О, Кармен, мне печально и дивно,
Что приснился мне сон о тебе...
Встречи между тем продолжаются. "Дважды на улице -- Дельмас, требующая... А я ухожу от нее". Теперь это только одна "плоть". В записях Блока Л.А.Д. уже утратила имя и называется даже не "она", а просто "любовница".
Постепенно отношения приняли совершенно внешний и нейтральный характер "старого знакомства" и в таком качестве тянулись до самого конца жизни Блока. Подчас он тяготился заботой Любови Александровны о его пошатнувшемся быте.
В октябре 1920 года казалось бы совсем замолчавший поэт обратился к Дельмас со стихами при посылке ей сборника "Седое утро".
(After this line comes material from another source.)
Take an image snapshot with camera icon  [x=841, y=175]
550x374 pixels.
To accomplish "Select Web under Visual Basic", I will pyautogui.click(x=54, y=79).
В моей душе, как келья, душной
Все эти песни родились.
Я их любил. И равнодушно
Их отпустил. И понеслись...
Неситесь! Буря и тревога
Вам дали легкие крыла,
Но нежной прихоти немного
Иным из вас она дала...
Иным из вас... В сборник вошло несколько стихотворений, связанных с Дельмас. Житейская буря и душевная тревога дали все, любовь -- немного нежной прихоти. Однако ее хватило, чтобы навсегда прославить эту женщину.
Встреча с Кармен -- важный эпизод в жизни Блока. Но изменить содержание и направление этой жизни уже ничто не могло. Личное снова (в который раз!) ускользнуло от поэта -- и опять он остался лицом к лицу с бурей и тревогой.